[DATASET ENTRIES Boundary: Start]

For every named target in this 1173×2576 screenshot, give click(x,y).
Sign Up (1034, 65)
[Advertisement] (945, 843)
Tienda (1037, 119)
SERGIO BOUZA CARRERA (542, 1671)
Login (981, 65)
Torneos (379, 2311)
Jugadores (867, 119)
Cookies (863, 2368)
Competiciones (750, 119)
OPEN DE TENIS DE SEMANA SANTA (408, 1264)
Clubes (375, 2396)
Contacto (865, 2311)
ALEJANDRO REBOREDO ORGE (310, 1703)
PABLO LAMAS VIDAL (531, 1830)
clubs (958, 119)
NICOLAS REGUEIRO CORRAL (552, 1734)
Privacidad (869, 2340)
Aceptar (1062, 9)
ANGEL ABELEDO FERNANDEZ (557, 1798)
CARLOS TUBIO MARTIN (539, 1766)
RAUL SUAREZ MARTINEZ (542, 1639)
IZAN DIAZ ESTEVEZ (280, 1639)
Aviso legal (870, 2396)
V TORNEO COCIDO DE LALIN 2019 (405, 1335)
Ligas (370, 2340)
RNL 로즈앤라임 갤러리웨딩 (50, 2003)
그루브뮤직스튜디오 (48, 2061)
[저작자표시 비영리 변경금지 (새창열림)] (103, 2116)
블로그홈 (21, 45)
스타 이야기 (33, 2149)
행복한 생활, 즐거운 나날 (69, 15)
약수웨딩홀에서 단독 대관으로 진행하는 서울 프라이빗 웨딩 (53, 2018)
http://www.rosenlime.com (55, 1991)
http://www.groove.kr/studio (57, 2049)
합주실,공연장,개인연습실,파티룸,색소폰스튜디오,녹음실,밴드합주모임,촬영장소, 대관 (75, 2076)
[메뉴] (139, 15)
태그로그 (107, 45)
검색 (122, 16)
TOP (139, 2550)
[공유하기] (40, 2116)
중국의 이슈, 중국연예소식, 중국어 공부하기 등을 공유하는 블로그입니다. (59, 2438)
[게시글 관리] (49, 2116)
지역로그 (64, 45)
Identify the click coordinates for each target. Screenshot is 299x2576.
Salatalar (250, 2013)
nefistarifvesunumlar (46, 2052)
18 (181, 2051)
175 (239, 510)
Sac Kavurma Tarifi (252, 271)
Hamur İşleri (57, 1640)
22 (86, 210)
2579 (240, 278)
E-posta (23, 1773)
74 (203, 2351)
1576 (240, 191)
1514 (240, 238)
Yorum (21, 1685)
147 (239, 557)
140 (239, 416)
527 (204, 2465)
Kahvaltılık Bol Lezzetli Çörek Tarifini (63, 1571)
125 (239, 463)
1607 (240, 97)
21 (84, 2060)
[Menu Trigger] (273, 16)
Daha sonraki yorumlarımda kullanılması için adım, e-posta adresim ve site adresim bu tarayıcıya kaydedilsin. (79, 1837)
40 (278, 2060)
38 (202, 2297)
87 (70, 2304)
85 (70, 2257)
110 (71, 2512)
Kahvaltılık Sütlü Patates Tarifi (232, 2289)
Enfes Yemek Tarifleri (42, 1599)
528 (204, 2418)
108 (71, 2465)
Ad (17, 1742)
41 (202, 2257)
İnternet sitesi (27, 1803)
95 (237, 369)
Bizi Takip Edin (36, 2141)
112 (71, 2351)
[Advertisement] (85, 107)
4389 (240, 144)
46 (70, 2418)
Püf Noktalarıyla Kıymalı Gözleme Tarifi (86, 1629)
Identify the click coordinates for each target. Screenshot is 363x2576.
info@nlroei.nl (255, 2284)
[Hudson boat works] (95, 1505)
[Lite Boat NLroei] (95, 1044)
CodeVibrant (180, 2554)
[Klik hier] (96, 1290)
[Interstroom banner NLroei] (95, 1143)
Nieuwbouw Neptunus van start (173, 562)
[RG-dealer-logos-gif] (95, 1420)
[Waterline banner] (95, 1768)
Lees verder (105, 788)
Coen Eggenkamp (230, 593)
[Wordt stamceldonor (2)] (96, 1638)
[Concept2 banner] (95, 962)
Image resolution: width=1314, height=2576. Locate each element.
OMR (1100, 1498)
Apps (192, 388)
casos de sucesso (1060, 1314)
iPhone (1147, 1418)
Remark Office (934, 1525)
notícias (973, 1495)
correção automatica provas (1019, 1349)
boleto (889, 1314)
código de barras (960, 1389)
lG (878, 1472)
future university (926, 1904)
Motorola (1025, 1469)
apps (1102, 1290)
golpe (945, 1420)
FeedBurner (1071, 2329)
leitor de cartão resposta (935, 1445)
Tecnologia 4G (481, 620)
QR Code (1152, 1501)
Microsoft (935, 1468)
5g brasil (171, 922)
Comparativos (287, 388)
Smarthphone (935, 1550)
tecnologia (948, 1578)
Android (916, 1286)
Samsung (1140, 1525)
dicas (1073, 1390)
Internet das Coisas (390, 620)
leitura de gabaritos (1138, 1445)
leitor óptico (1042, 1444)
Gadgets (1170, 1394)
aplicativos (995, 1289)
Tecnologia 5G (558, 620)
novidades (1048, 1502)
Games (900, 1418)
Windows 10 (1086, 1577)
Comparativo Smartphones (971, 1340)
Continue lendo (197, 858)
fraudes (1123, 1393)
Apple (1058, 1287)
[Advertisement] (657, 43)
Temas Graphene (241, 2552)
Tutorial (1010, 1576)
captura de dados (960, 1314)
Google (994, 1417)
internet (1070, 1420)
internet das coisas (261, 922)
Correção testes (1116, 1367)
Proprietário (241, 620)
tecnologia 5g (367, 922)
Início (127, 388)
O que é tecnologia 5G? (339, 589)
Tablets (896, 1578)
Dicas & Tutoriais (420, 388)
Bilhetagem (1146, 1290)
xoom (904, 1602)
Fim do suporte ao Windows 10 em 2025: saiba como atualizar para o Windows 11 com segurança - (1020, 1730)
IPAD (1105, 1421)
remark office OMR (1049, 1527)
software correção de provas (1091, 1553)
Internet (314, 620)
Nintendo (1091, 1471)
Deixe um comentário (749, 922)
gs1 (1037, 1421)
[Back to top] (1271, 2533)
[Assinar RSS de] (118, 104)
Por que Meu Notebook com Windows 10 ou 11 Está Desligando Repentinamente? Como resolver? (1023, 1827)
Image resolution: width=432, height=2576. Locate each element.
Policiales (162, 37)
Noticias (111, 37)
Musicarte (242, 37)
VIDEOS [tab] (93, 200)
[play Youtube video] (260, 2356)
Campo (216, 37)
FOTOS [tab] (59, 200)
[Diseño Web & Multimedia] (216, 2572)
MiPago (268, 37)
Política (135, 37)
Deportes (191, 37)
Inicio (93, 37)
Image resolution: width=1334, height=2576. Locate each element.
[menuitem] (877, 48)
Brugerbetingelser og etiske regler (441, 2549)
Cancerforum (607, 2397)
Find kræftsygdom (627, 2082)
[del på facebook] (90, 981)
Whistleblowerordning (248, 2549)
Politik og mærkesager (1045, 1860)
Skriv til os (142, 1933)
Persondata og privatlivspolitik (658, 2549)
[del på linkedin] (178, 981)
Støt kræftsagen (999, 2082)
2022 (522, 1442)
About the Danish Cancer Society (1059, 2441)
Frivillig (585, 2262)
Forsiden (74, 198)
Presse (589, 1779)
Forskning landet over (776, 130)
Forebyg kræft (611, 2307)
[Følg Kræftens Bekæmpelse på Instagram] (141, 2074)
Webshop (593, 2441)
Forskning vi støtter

[DATASET ENTRIES Boundary: End]

• PROBLEM TO WORK ON
Copy the lines of the data above exactly as written, beginning with the line containing "Samsung (1140, 1525)" and ending with the line containing "Windows 10 (1086, 1577)", and leave out all other lines.

• RESPONSE
Samsung (1140, 1525)
dicas (1073, 1390)
Internet das Coisas (390, 620)
leitura de gabaritos (1138, 1445)
leitor óptico (1042, 1444)
Gadgets (1170, 1394)
aplicativos (995, 1289)
Tecnologia 5G (558, 620)
novidades (1048, 1502)
Games (900, 1418)
Windows 10 (1086, 1577)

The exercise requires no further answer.